> _REQUIRED ACTION_:
Please set down exactly the lines from the one that contains "The height and" through the end of the material, leaving out every picture.

----

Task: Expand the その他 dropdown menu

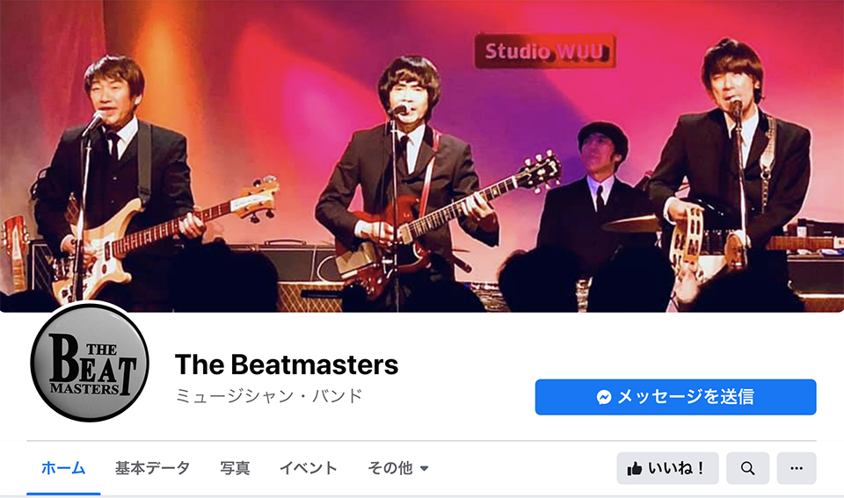Action: click(397, 468)
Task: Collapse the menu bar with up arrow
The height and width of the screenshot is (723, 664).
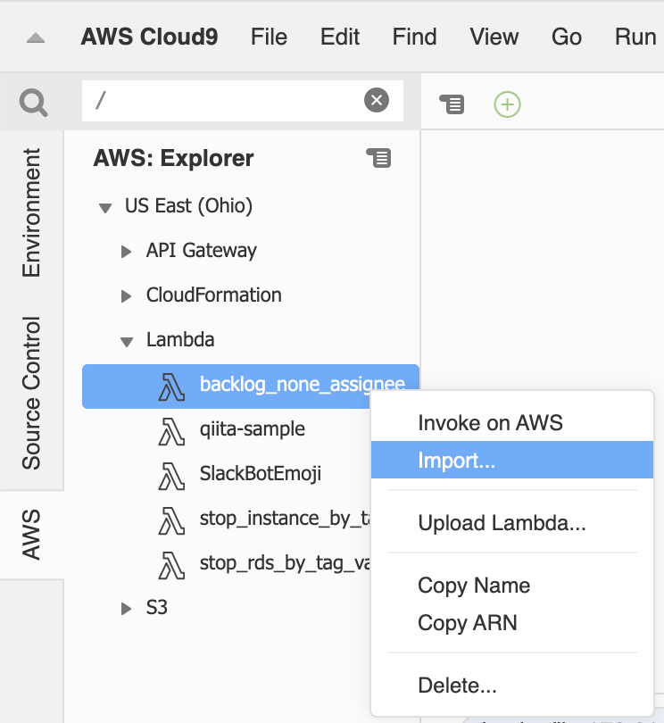Action: click(37, 37)
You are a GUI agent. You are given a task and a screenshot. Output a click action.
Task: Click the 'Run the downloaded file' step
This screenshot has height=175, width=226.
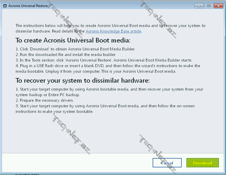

----

> _WRITTEN RESPONSE_:
The height and width of the screenshot is (723, 664).
Action: click(37, 37)
You are a GUI agent. You are given a task and a screenshot. Output a click action.
Task: Click the 'Run the downloaded file' step
This screenshot has height=175, width=226.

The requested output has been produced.